Records provided:

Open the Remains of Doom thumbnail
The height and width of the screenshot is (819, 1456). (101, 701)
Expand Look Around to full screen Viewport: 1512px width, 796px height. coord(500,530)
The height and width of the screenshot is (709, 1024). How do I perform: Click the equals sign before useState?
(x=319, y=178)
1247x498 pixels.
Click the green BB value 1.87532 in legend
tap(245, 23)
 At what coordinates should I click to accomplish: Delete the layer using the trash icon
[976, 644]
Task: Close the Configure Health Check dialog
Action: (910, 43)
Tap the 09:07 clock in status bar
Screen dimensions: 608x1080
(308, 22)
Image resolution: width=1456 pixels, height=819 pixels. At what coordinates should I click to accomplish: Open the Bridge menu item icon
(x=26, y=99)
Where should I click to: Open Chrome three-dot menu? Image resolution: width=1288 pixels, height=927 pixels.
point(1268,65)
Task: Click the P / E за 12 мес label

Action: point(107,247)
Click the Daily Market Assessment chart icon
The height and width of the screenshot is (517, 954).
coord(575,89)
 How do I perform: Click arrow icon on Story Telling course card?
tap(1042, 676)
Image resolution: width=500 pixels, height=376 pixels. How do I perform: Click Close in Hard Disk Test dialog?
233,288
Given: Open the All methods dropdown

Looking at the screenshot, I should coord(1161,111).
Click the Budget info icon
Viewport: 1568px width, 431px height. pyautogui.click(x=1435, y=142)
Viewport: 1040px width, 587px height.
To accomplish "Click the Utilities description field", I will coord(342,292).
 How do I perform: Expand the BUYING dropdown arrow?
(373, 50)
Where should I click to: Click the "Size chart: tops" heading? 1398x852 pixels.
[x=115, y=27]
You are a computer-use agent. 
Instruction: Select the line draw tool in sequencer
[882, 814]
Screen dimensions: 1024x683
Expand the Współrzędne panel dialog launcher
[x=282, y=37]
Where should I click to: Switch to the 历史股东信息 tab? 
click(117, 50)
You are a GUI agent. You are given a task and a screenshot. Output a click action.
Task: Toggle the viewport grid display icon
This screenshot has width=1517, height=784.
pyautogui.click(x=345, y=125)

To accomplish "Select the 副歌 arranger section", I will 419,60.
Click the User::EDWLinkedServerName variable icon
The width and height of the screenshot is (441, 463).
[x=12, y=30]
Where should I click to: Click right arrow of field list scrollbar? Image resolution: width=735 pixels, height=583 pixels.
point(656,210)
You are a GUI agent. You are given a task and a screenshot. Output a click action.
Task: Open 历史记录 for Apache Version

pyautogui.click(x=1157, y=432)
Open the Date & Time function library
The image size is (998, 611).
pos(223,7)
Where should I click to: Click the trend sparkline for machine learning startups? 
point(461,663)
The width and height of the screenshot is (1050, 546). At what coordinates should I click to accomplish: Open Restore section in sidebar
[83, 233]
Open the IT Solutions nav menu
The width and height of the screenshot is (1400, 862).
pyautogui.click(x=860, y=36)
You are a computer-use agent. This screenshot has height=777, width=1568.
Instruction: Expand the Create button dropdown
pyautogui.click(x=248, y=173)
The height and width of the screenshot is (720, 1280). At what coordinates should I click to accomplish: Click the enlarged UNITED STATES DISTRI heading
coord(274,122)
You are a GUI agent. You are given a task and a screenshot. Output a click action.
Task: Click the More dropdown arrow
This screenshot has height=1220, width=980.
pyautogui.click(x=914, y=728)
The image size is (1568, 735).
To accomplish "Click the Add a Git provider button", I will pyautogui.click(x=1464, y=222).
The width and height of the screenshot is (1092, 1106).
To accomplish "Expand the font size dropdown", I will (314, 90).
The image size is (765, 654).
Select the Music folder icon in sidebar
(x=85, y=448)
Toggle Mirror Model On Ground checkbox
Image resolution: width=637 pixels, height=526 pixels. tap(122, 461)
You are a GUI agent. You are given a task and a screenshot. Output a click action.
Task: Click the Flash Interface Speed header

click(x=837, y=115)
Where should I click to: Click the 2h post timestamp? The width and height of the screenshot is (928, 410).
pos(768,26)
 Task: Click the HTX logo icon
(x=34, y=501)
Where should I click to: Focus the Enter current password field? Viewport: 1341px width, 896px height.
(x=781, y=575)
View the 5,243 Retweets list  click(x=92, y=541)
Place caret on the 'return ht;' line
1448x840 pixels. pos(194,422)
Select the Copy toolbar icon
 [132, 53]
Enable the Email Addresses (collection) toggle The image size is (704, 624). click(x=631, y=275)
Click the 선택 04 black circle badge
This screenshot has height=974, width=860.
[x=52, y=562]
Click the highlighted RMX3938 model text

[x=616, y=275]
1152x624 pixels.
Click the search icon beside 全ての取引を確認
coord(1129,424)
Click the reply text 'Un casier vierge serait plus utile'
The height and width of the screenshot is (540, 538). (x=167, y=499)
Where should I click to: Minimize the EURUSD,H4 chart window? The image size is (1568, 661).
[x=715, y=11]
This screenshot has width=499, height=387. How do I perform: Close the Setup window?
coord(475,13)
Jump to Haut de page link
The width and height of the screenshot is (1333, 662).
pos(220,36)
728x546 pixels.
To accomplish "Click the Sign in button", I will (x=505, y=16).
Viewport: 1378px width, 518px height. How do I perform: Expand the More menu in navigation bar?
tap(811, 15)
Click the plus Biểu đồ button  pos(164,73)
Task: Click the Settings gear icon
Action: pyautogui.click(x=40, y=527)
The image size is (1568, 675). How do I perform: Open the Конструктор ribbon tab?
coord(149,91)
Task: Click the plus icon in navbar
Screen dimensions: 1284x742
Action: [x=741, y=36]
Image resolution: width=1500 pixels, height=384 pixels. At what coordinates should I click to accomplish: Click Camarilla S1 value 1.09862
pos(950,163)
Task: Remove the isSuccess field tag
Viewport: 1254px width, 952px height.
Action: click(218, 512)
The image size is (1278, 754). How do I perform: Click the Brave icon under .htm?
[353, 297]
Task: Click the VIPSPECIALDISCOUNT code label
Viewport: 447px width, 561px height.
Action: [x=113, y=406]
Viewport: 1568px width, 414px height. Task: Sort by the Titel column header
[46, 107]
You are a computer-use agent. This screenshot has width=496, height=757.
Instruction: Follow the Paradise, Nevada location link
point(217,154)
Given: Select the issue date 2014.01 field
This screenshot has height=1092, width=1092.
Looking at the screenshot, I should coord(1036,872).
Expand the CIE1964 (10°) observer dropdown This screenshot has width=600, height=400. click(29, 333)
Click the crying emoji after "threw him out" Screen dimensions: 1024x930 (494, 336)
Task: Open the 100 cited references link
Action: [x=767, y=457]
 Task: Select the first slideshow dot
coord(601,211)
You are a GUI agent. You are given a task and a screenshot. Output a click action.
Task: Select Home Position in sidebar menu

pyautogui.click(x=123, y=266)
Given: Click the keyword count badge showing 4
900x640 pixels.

Problem to work on:
Rewrite every line of the records above, substituting "Which point should I click to" for each occurrence of "Where should I click to" and leaving all other text unchanged.

Final result:
Open the Remains of Doom thumbnail
The height and width of the screenshot is (819, 1456). (101, 701)
Expand Look Around to full screen Viewport: 1512px width, 796px height. coord(500,530)
The height and width of the screenshot is (709, 1024). How do I perform: Click the equals sign before useState?
(x=319, y=178)
1247x498 pixels.
Click the green BB value 1.87532 in legend
tap(245, 23)
 At what coordinates should I click to accomplish: Delete the layer using the trash icon
[976, 644]
Task: Close the Configure Health Check dialog
Action: (910, 43)
Tap the 09:07 clock in status bar
Screen dimensions: 608x1080
(308, 22)
Image resolution: width=1456 pixels, height=819 pixels. At what coordinates should I click to accomplish: Open the Bridge menu item icon
(x=26, y=99)
Which point should I click to: Open Chrome three-dot menu? Image resolution: width=1288 pixels, height=927 pixels.
point(1268,65)
Task: Click the P / E за 12 мес label

Action: point(107,247)
Click the Daily Market Assessment chart icon
The height and width of the screenshot is (517, 954).
coord(575,89)
 How do I perform: Click arrow icon on Story Telling course card?
tap(1042, 676)
Image resolution: width=500 pixels, height=376 pixels. How do I perform: Click Close in Hard Disk Test dialog?
233,288
Given: Open the All methods dropdown

Looking at the screenshot, I should coord(1161,111).
Click the Budget info icon
Viewport: 1568px width, 431px height. pyautogui.click(x=1435, y=142)
Viewport: 1040px width, 587px height.
To accomplish "Click the Utilities description field", I will coord(342,292).
 How do I perform: Expand the BUYING dropdown arrow?
(373, 50)
Which point should I click to: Click the "Size chart: tops" heading? 1398x852 pixels.
[x=115, y=27]
You are a computer-use agent. 
Instruction: Select the line draw tool in sequencer
[882, 814]
Screen dimensions: 1024x683
Expand the Współrzędne panel dialog launcher
[x=282, y=37]
Which point should I click to: Switch to the 历史股东信息 tab? 
click(117, 50)
You are a GUI agent. You are given a task and a screenshot. Output a click action.
Task: Toggle the viewport grid display icon
This screenshot has width=1517, height=784.
pyautogui.click(x=345, y=125)

To accomplish "Select the 副歌 arranger section", I will 419,60.
Click the User::EDWLinkedServerName variable icon
The width and height of the screenshot is (441, 463).
[x=12, y=30]
Which point should I click to: Click right arrow of field list scrollbar? Image resolution: width=735 pixels, height=583 pixels.
point(656,210)
You are a GUI agent. You are given a task and a screenshot. Output a click action.
Task: Open 历史记录 for Apache Version

pyautogui.click(x=1157, y=432)
Open the Date & Time function library
The image size is (998, 611).
pos(223,7)
Which point should I click to: Click the trend sparkline for machine learning startups? 
point(461,663)
The width and height of the screenshot is (1050, 546). At what coordinates should I click to accomplish: Open Restore section in sidebar
[83, 233]
Open the IT Solutions nav menu
The width and height of the screenshot is (1400, 862).
pyautogui.click(x=860, y=36)
You are a computer-use agent. This screenshot has height=777, width=1568.
Instruction: Expand the Create button dropdown
pyautogui.click(x=248, y=173)
The height and width of the screenshot is (720, 1280). At what coordinates should I click to accomplish: Click the enlarged UNITED STATES DISTRI heading
coord(274,122)
You are a GUI agent. You are given a task and a screenshot. Output a click action.
Task: Click the More dropdown arrow
This screenshot has height=1220, width=980.
pyautogui.click(x=914, y=728)
The image size is (1568, 735).
To accomplish "Click the Add a Git provider button", I will pyautogui.click(x=1464, y=222).
The width and height of the screenshot is (1092, 1106).
To accomplish "Expand the font size dropdown", I will (314, 90).
The image size is (765, 654).
Select the Music folder icon in sidebar
(x=85, y=448)
Toggle Mirror Model On Ground checkbox
Image resolution: width=637 pixels, height=526 pixels. tap(122, 461)
You are a GUI agent. You are given a task and a screenshot. Output a click action.
Task: Click the Flash Interface Speed header

click(x=837, y=115)
Which point should I click to: Click the 2h post timestamp? The width and height of the screenshot is (928, 410).
pos(768,26)
 Task: Click the HTX logo icon
(x=34, y=501)
Which point should I click to: Focus the Enter current password field? Viewport: 1341px width, 896px height.
(x=781, y=575)
View the 5,243 Retweets list  click(x=92, y=541)
Place caret on the 'return ht;' line
1448x840 pixels. pos(194,422)
Select the Copy toolbar icon
 [132, 53]
Enable the Email Addresses (collection) toggle The image size is (704, 624). click(x=631, y=275)
Click the 선택 04 black circle badge
This screenshot has height=974, width=860.
[x=52, y=562]
Click the highlighted RMX3938 model text

[x=616, y=275]
1152x624 pixels.
Click the search icon beside 全ての取引を確認
coord(1129,424)
Click the reply text 'Un casier vierge serait plus utile'
The height and width of the screenshot is (540, 538). (x=167, y=499)
Which point should I click to: Minimize the EURUSD,H4 chart window? The image size is (1568, 661).
[x=715, y=11]
This screenshot has width=499, height=387. How do I perform: Close the Setup window?
coord(475,13)
Jump to Haut de page link
The width and height of the screenshot is (1333, 662).
pos(220,36)
728x546 pixels.
To accomplish "Click the Sign in button", I will (x=505, y=16).
Viewport: 1378px width, 518px height. How do I perform: Expand the More menu in navigation bar?
tap(811, 15)
Click the plus Biểu đồ button  pos(164,73)
Task: Click the Settings gear icon
Action: pyautogui.click(x=40, y=527)
The image size is (1568, 675). How do I perform: Open the Конструктор ribbon tab?
coord(149,91)
Task: Click the plus icon in navbar
Screen dimensions: 1284x742
Action: [x=741, y=36]
Image resolution: width=1500 pixels, height=384 pixels. At what coordinates should I click to accomplish: Click Camarilla S1 value 1.09862
pos(950,163)
Task: Remove the isSuccess field tag
Viewport: 1254px width, 952px height.
Action: click(218, 512)
The image size is (1278, 754). How do I perform: Click the Brave icon under .htm?
[353, 297]
Task: Click the VIPSPECIALDISCOUNT code label
Viewport: 447px width, 561px height.
Action: [x=113, y=406]
Viewport: 1568px width, 414px height. Task: Sort by the Titel column header
[46, 107]
You are a computer-use agent. This screenshot has width=496, height=757.
Instruction: Follow the Paradise, Nevada location link
point(217,154)
Given: Select the issue date 2014.01 field
This screenshot has height=1092, width=1092.
Looking at the screenshot, I should coord(1036,872).
Expand the CIE1964 (10°) observer dropdown This screenshot has width=600, height=400. click(29, 333)
Click the crying emoji after "threw him out" Screen dimensions: 1024x930 (494, 336)
Task: Open the 100 cited references link
Action: [x=767, y=457]
 Task: Select the first slideshow dot
coord(601,211)
You are a GUI agent. You are given a task and a screenshot. Output a click action.
Task: Select Home Position in sidebar menu

pyautogui.click(x=123, y=266)
Given: Click the keyword count badge showing 4
900x640 pixels.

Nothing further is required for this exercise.